Segundo o professor Adroaldo Zanella, da Faculdade de Medicina Veterinária e Zootecnia (FMVZ) da USP, a investigação avaliou como a dor em aves reprodutoras se reflete nas respostas de sensibilidade dos filhotes. Para isso, os jovens frangos passaram por testes de reação a estímulos dolorosos leves, sem risco de lesão.
Os resultados obtidos indicam que descendentes de aves que apresentaram dor mostram menor sensibilidade em comparação com outros frangos. De acordo com Zanella, tal situação pode se tornar um problema para a avicultura, já que há o risco de os animais não demonstrarem sofrimento, dificultando a identificação de doenças.
A pesquisa identificou ainda que essa mudança de sensibilidade dos filhotes resulta de uma combinação de fatores genéticos e ambientais.

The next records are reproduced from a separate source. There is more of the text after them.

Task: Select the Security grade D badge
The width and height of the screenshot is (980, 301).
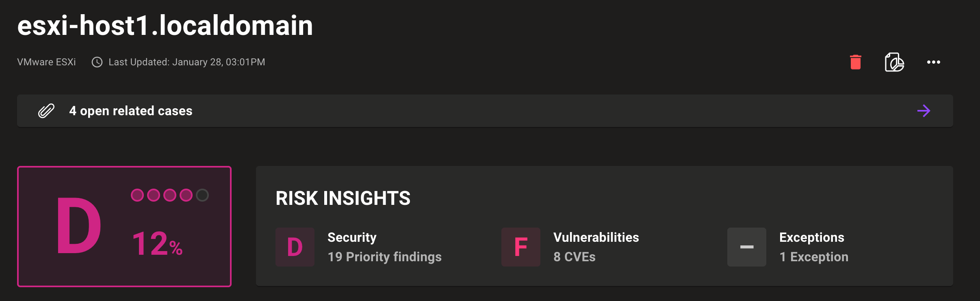Action: (295, 247)
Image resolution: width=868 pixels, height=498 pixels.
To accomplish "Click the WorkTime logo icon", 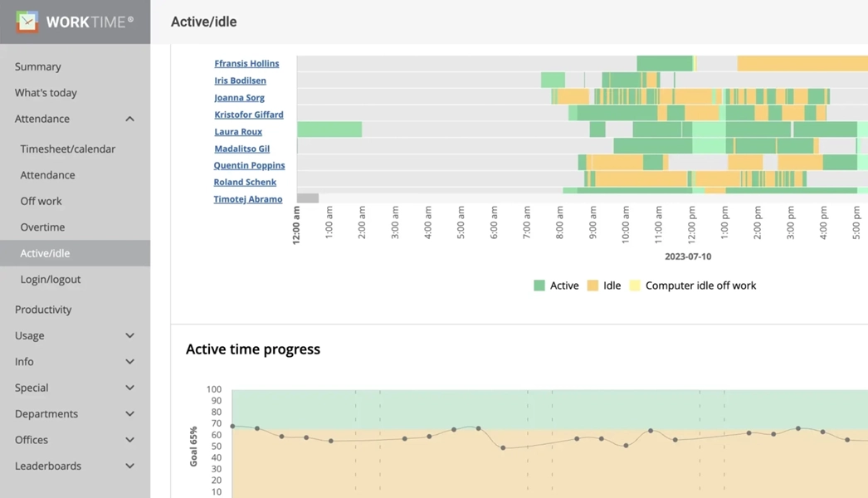I will pos(27,22).
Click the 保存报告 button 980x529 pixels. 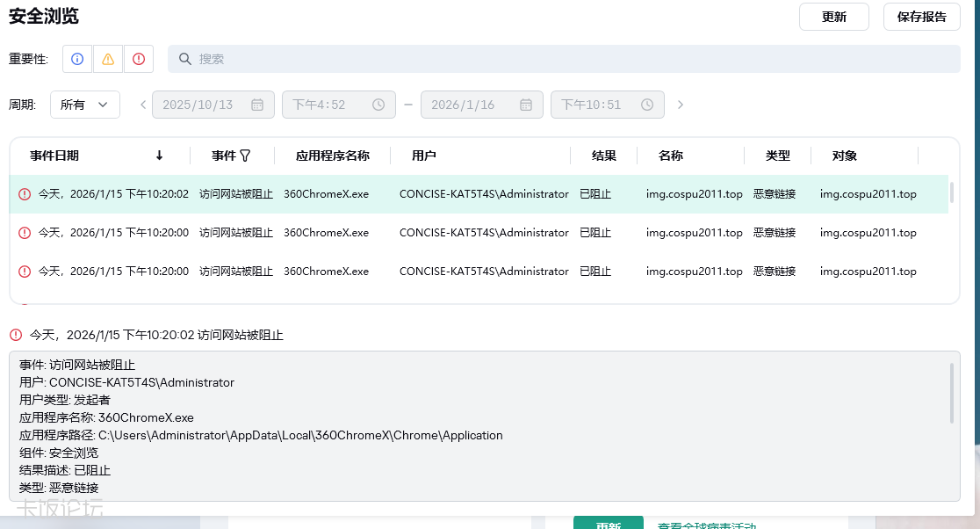click(x=921, y=17)
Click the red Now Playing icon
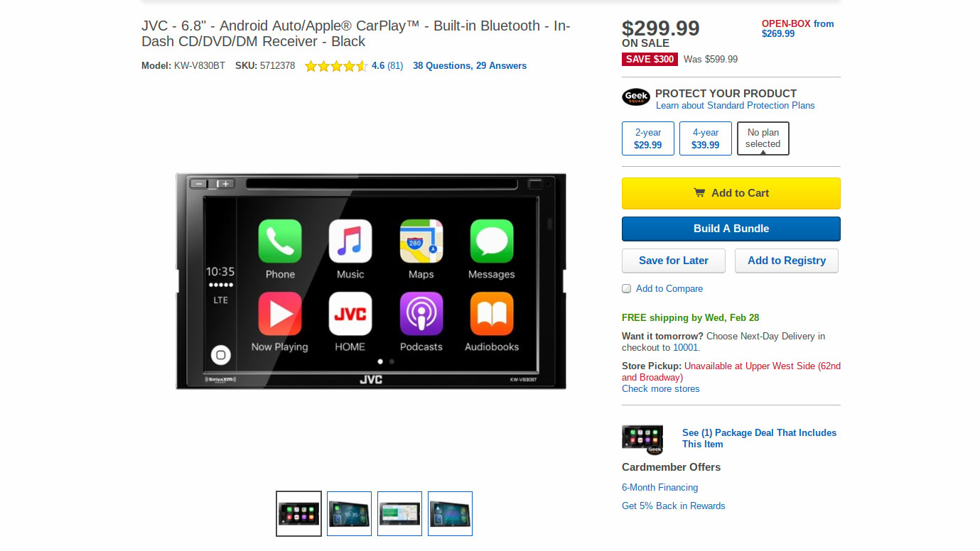 (280, 314)
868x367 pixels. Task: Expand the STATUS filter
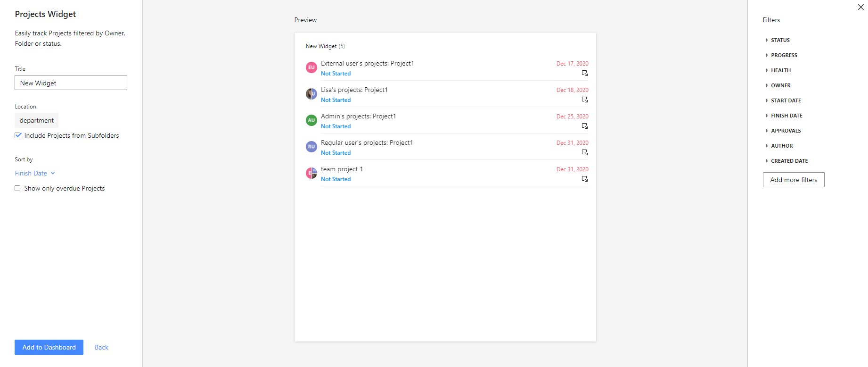coord(780,40)
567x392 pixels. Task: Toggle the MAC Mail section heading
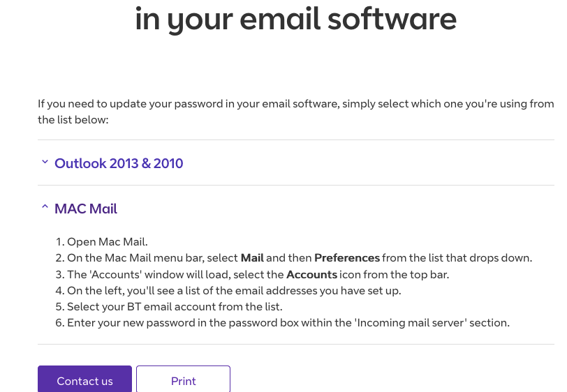click(86, 209)
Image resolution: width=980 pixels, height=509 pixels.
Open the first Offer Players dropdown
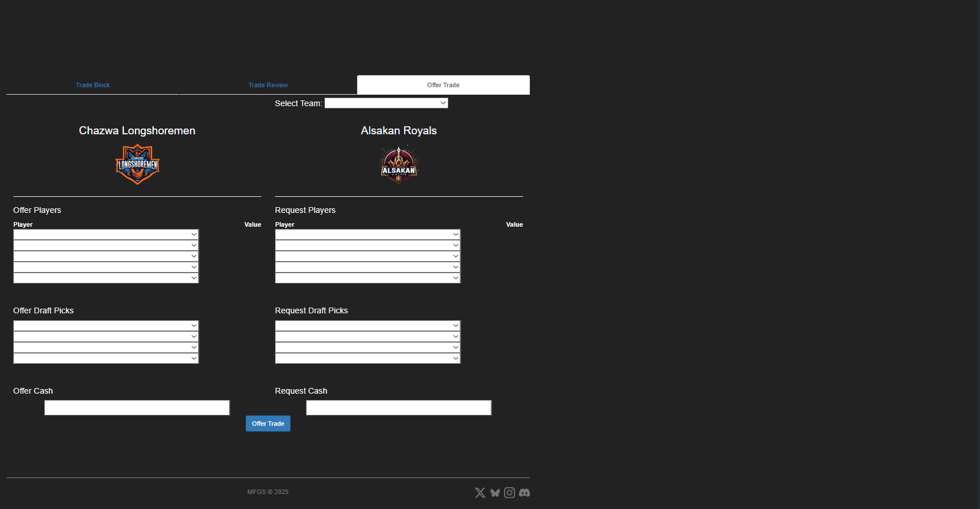coord(106,235)
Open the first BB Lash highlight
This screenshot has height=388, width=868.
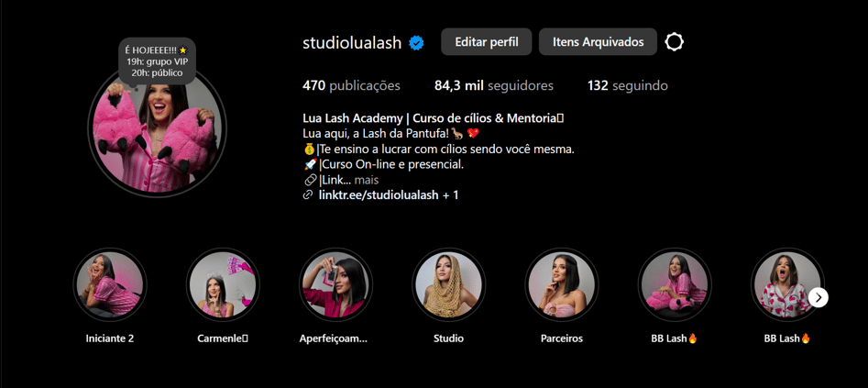pyautogui.click(x=675, y=283)
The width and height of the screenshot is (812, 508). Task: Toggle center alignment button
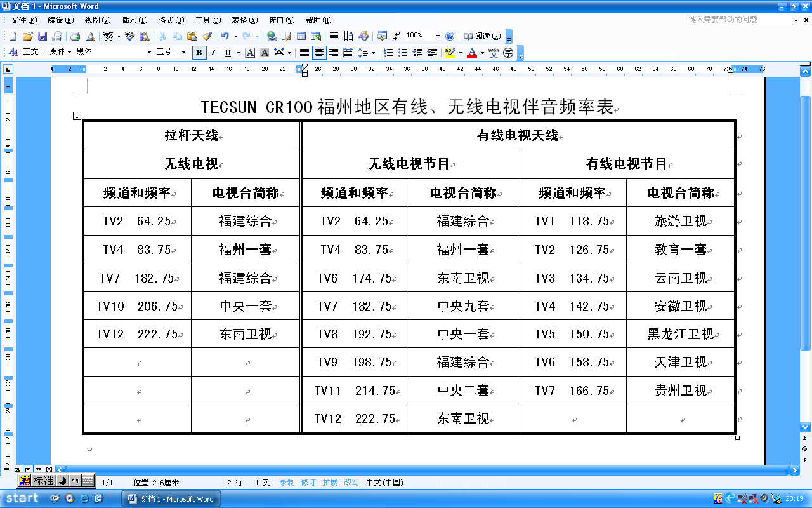[x=319, y=53]
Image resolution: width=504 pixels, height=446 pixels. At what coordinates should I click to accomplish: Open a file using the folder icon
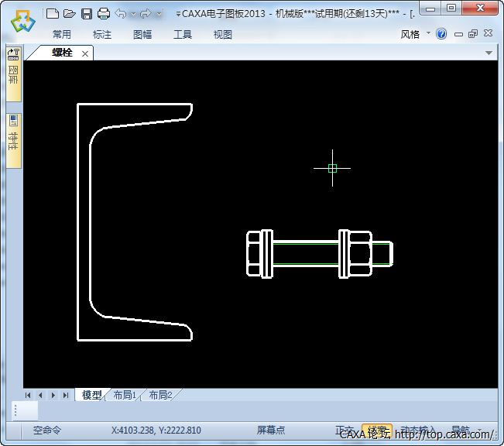point(70,14)
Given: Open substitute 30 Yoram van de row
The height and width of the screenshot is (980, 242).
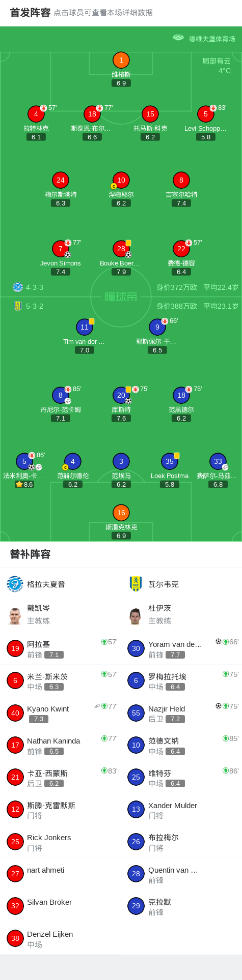Looking at the screenshot, I should pos(181,648).
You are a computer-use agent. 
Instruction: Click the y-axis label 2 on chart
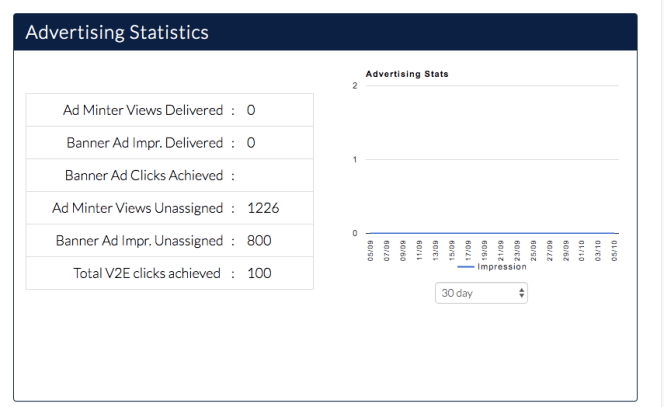click(355, 86)
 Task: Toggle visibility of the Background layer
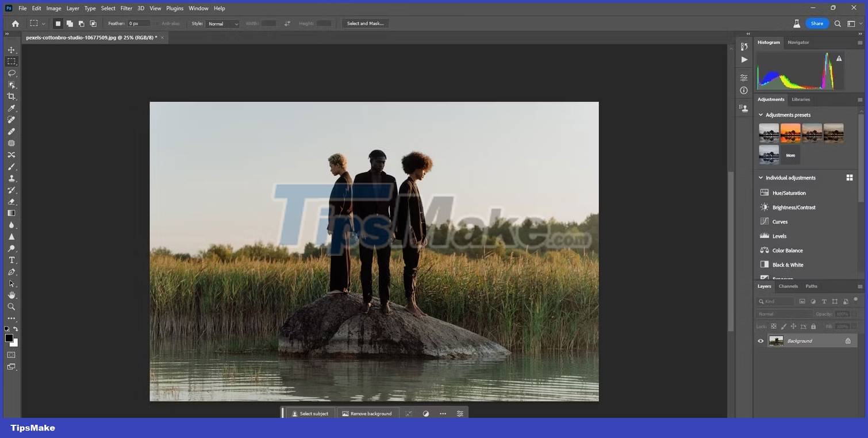[761, 340]
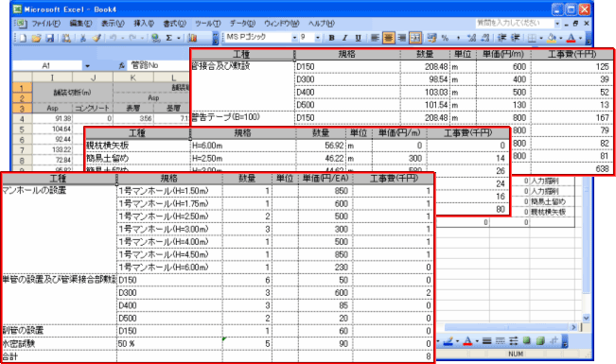Viewport: 616px width, 364px height.
Task: Toggle Underline formatting
Action: (358, 38)
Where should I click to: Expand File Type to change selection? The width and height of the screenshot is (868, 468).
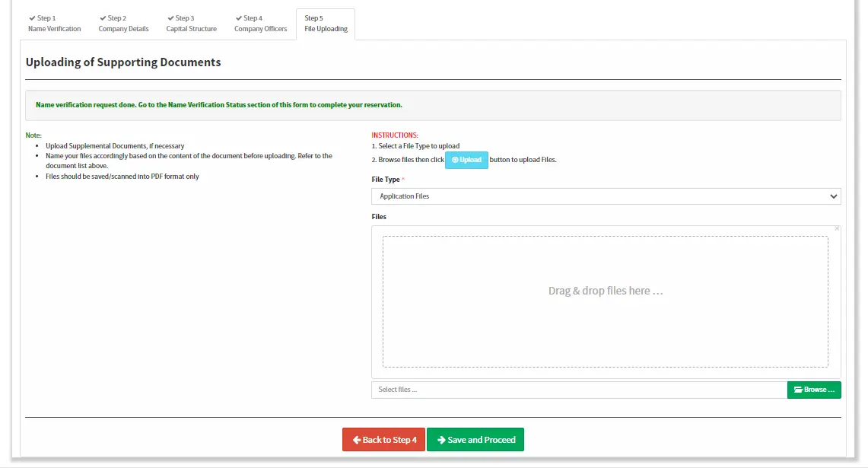605,196
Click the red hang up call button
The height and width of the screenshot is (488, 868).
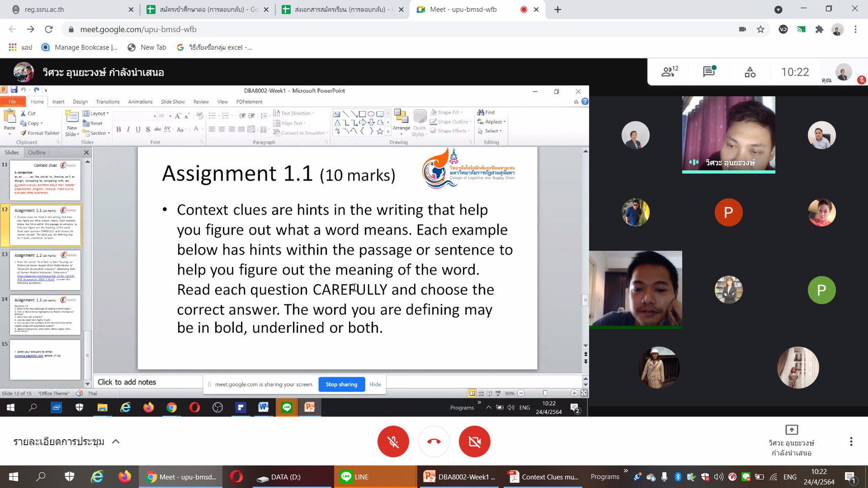pyautogui.click(x=434, y=441)
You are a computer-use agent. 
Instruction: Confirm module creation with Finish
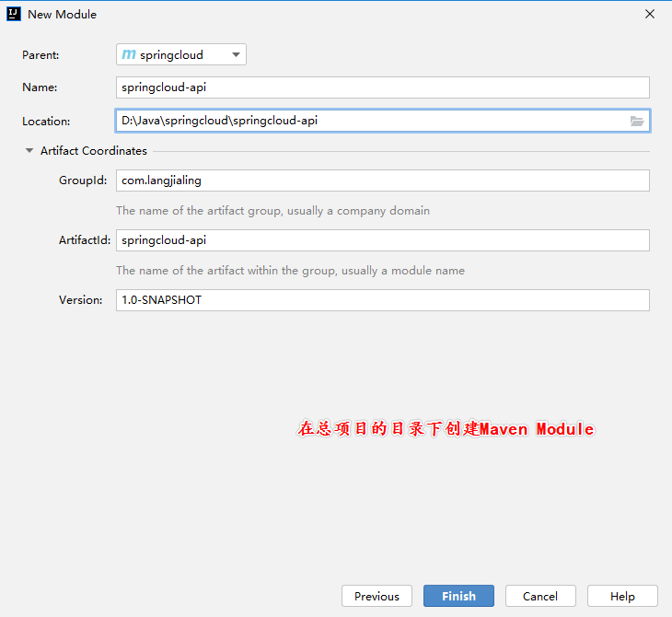tap(458, 596)
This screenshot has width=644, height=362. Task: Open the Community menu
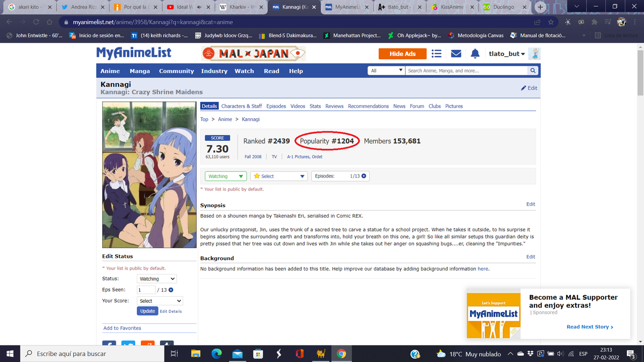coord(176,71)
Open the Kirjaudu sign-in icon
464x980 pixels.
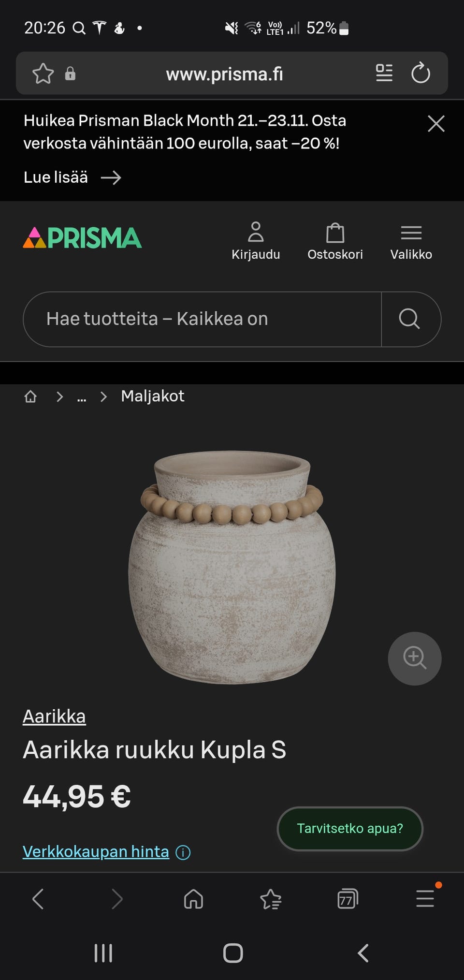point(256,233)
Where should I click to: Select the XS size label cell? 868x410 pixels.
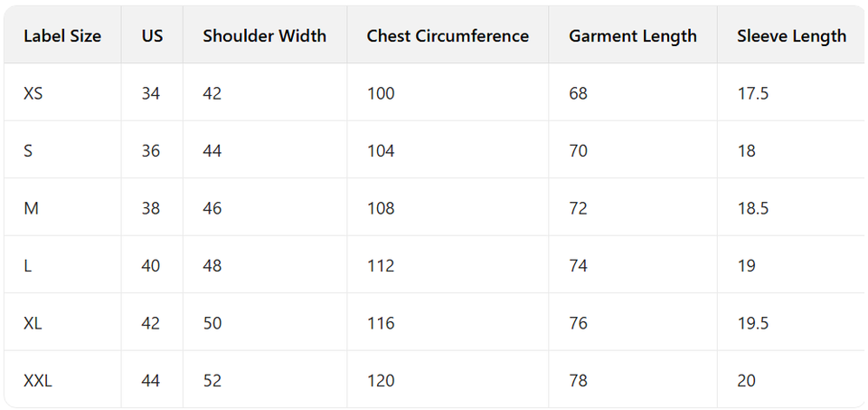pos(33,93)
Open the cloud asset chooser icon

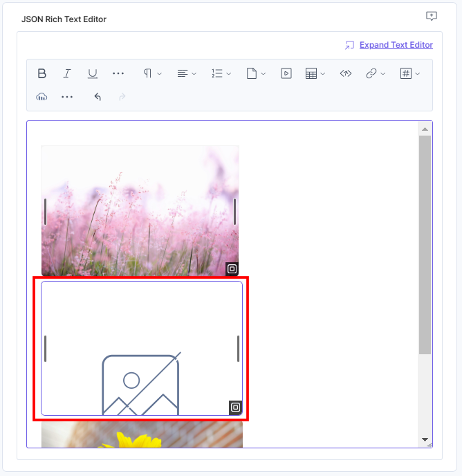point(42,97)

Os cientistas enfatizam a relevância de compreender essas alterações para aprimorar as condições de manejo e promover maior bem-estar animal durante o processo de criação.
Os pesquisadores sugerem que a avaliação sistemática da sensibilidade à dor em frangos pode ser adotada como um método relevante para monitorar a saúde das aves. A prática poderia auxiliar tanto na produção quanto na detecção precoce de problemas sanitários no plantel.
O tema do impacto da dor em aves adultas sobre os filhotes tem sido objeto de atenção crescente na área de zootecnia. Estudos como esse contribuem para o desenvolvimento de práticas que conciliam a produtividade com a promoção do bem-estar animal.